Oh, yeah, this one is a rescue; she was abused, apparently. The owner lives in western Canada and rescues these birds
Reminds me of a scene from a telenovela where a character believes he’s an only child, until…
Dun Dun Dunn
…he encounters his identical twin brother.
James Joyce reincarnated and sharing unused bits from Ulysses.
It’s odd how, despite being nonsensical, the utterances mostly seemed to be divided into plausibly sentence-length chunks with short pauses between the words and longer ones between the sentences.
I wonder if the birb is correctly imitating that structural tendency in formatting its nonsense; or if it comes down to something more biomechanical, like the amount of talk time you get without having to pause and breath in, being sufficiently similar between cockatoos and humans.
Oh good, I’m not the only one.
The couple does seem to do a fair bit of rescue, mostly birds. At least that is my takeaway from their Youtube channel.
I am grateful for their work and generosity of spirit and time. And money.
it’s time for GLAM SALSA:sparkles: - tumblr
[For some weird reason the 2nd sparkles don’t show up. Pfui.]
They are singing the song (and dancing the dance) of their people!
I was reminded of that story too and it’s a good one, Ted Chiang is great.

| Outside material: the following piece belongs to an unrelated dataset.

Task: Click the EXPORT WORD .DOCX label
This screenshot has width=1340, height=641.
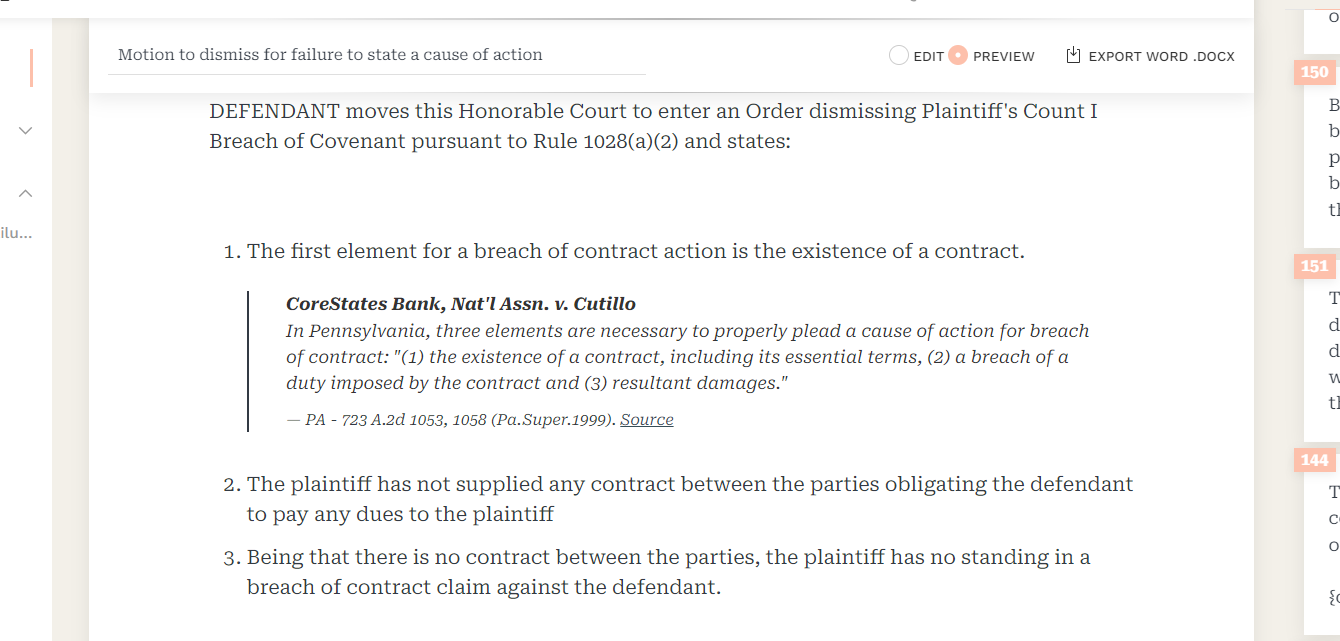Action: point(1162,57)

Now that these 2 poor lonely souls realize they aren’t the only one of their kind I hope they arrange for more visits. Wouldn’t it be great for them to get together in a space where they could fly with each other, touch each other and raise hell. They deserve to raise hell after being kept isolated all this time. Imagine 2 teenage humans finding one after a life of emptiness. The energy level would be unreal
We have flocks of hundreds of Sulphur Crested Cockatoos in town at times and in the evening they go to roost in trees and carry on screeching and shouting to each other as they settle for bed. Very smart, very social and very loud.